• **EXERCISE BRIEF**: Which lines of the entries below include "toolbar"? List them all.
═════ SUPPLIED INFORMATION ═════
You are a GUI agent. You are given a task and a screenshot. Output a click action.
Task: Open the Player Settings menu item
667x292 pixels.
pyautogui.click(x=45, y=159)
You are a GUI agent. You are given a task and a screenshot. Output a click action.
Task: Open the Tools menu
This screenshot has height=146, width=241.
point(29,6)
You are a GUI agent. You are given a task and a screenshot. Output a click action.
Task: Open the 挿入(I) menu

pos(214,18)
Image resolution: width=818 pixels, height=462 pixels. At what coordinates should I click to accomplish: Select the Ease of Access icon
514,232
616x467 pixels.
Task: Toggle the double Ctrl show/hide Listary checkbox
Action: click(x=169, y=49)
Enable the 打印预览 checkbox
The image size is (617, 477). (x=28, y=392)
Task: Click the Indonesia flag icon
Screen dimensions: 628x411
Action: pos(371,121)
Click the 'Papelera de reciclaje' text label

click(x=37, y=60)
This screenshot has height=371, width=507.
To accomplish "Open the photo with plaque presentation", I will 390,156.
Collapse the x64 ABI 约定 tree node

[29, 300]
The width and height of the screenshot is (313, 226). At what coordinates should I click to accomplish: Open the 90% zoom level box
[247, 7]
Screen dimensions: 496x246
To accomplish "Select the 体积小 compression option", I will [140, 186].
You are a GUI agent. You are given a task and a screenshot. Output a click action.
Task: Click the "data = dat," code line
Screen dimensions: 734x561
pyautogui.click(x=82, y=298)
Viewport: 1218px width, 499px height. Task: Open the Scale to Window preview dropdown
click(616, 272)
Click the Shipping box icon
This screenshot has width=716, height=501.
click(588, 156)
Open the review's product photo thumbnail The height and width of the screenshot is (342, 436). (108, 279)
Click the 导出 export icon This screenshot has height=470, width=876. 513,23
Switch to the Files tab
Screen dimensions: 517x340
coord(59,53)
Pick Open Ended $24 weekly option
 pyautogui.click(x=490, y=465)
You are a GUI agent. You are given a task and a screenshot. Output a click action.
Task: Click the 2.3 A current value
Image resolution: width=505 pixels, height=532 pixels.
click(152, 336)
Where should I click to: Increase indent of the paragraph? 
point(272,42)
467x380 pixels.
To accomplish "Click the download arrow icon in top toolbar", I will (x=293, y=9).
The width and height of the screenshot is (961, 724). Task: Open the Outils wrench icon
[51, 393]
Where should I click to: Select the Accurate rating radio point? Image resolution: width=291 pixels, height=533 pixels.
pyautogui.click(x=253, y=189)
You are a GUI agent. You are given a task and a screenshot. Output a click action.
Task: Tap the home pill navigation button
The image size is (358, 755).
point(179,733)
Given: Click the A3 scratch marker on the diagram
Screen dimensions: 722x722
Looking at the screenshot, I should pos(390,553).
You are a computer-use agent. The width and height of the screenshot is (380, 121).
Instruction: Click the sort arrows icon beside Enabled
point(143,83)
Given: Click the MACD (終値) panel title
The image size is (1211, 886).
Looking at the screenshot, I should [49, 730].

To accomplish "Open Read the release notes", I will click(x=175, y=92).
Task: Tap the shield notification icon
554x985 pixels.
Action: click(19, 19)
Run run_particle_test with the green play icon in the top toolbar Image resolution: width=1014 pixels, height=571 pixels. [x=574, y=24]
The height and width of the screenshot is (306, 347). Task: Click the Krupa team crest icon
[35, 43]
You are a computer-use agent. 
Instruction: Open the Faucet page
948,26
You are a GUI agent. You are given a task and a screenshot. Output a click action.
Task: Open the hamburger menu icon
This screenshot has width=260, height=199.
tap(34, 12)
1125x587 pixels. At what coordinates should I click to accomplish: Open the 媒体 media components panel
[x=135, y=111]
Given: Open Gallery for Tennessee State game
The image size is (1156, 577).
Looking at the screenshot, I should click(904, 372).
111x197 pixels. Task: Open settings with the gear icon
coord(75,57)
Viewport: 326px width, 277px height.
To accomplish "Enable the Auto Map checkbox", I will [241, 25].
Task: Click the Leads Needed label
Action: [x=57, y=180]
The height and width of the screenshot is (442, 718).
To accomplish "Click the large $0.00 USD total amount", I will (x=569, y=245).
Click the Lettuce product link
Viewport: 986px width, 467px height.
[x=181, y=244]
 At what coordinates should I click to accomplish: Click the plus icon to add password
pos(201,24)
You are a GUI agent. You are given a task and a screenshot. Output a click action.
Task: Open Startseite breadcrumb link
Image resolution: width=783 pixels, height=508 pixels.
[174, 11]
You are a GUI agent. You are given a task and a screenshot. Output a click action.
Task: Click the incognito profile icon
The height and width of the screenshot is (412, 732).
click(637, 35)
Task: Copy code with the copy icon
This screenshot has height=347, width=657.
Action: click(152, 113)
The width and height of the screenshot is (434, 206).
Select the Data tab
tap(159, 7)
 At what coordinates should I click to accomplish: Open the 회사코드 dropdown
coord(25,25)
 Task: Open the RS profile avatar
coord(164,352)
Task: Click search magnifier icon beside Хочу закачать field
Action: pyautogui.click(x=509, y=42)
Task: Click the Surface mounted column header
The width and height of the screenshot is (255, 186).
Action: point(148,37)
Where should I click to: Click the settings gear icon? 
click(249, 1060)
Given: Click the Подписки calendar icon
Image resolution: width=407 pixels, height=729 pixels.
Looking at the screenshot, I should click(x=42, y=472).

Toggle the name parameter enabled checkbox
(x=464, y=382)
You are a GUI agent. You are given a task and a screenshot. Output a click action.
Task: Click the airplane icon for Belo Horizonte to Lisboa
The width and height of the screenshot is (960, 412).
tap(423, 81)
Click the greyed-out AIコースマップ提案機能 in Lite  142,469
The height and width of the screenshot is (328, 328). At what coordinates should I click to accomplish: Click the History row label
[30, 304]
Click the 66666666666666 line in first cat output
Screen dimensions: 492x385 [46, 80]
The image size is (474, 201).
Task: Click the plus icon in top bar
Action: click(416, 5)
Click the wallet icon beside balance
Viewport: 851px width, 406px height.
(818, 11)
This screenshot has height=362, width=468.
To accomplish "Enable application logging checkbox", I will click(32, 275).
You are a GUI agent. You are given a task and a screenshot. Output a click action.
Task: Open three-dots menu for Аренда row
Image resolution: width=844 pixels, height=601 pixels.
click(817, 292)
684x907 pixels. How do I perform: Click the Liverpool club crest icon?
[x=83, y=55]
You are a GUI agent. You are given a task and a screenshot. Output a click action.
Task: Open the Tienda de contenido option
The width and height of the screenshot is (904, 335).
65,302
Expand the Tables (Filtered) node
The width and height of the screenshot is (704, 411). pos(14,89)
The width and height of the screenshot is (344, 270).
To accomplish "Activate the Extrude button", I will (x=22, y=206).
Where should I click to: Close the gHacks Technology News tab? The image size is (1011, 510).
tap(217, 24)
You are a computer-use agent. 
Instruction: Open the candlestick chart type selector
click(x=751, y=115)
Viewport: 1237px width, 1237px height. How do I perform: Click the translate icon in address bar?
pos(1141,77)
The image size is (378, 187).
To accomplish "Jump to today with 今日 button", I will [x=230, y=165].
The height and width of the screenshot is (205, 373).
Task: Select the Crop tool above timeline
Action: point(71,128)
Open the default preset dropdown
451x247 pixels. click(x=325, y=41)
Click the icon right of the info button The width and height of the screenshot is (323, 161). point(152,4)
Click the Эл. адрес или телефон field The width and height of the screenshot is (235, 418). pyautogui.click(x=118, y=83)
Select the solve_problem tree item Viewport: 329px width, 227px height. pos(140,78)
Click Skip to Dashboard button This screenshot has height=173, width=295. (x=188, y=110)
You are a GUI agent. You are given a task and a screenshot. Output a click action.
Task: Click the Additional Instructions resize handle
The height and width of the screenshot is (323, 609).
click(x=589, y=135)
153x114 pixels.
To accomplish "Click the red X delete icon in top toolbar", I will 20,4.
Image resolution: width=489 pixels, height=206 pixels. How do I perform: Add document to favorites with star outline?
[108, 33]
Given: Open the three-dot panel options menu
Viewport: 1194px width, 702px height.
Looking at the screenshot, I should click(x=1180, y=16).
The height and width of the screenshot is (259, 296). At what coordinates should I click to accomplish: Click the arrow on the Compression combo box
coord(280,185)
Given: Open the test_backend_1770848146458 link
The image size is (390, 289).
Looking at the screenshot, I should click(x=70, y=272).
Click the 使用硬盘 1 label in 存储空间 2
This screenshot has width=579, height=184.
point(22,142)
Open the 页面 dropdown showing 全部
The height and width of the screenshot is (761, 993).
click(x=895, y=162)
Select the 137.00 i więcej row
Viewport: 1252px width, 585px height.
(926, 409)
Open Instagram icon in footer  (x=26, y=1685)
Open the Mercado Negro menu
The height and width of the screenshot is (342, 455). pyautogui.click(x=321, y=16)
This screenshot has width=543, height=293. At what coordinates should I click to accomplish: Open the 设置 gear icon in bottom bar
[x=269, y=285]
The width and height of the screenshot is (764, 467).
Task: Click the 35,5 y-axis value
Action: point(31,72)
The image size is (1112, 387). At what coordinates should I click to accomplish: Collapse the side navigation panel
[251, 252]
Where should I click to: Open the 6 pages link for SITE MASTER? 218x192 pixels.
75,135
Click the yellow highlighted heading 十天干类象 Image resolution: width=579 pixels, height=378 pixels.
═════
• **EXERCISE SOLUTION**:
To accomplish "Click the download arrow icon in top toolbar", I will (x=293, y=9).
Run run_particle_test with the green play icon in the top toolbar Image resolution: width=1014 pixels, height=571 pixels. [x=574, y=24]
To accomplish "Click the red X delete icon in top toolbar", I will 20,4.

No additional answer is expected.